Here in D.C., the infrastructure is literally crumbling beneath our feet. On November 3, 2011, a large hole opened up on a section of roadway in Adams Morgan, on Champlain Street NW at the corner of Kalorama Road NW. As a vehicle turned the corner, the hole appeared suddenly, stranding up the vehicle. While the opening did not appear to be massive, just slightly larger than a car tire, a greater problem was discovered when D.C. Water (where I serve as a board member) did some investigating. An undetected sewer failure caused massive erosion in the ground beneath Adams Morgan.
According to D.C. Water General Manager, George Hawkins, the three-foot by five-foot sewer built out of brick in 1889, "had completely disintegrated, leaving what looked like an underground stream." What was a small surface breach on the street could easily have been a large sinkhole. It seems a miracle that nobody was hurt and that the disruption was not more serious.
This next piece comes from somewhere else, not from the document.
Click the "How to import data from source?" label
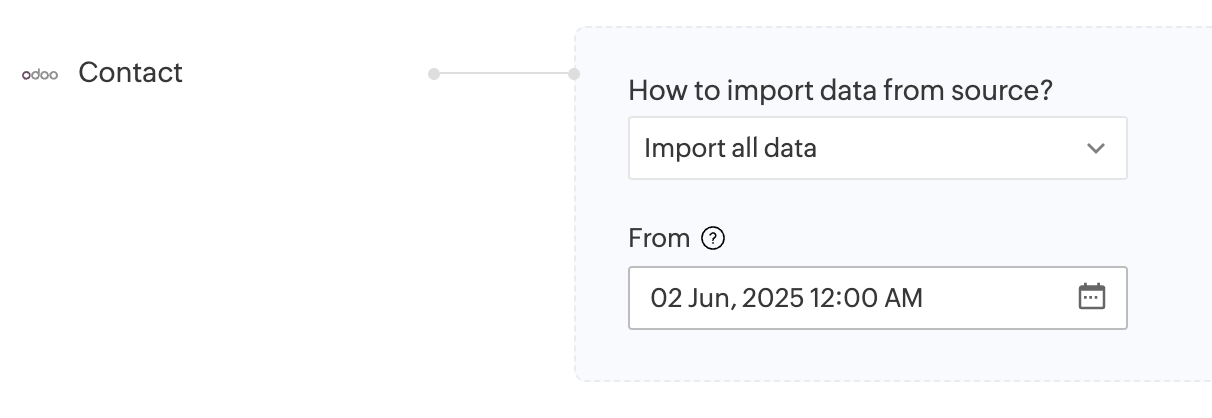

Given that many of our sewer systems were built more than 120 years ago, who knows where the next street collapse is lurking?
Our aging Metro system is another cause for concern. The Washington Metropolitan Area Transit Authority (WMATA) is investing $5 billion to upgrade the entire system. This includes fixing tracks, escalators, stations and purchasing modern railcars. Despite all of this investment, the system is running chronic deficits and users are forced to choose between service reductions and rate increases. As too many Americans see their incomes stagnate or become reduced, and as the population increases, neither option seems acceptable.
Infrastructure is not just about aesthetics. It's about economic growth and about ensuring that people and goods can be transported safely and efficiently. Companies want to operate in environments that are predictable; and right now crumbling roads and bridges, clogged transit hubs, and the unknown state of our water system does not instill confidence in those looking to do business in our region. If employees can't come to work on time because of road closures and transit delays, the result promises to be lost productivity and lost income for everyone.
The infrastructure problems in Washington, D.C., are similar to those in cities and towns around the country. These are serious challenges that local governments cannot handle on their own, nor should they. They are national, impacting communities everywhere, and the federal government needs to take a leadership role. Policymakers must realize that they are sacrificing repair of a crumbling infrastructure (among many other serious problems to our society) when they refuse to consider increasing taxes on millionaires or to make sensible cuts to defense and entitlement programs.
Addressing our critical infrastructure needs does not favor the working class, middle class, or upper class. The 99% and the one percent all benefit from safe and dependable roads, bridges, transit systems and utilities. We are running large federal, state and local deficits, and finding money for these projects is difficult. However, adequate investment now will create jobs now and enhance our economic competitiveness for years to come.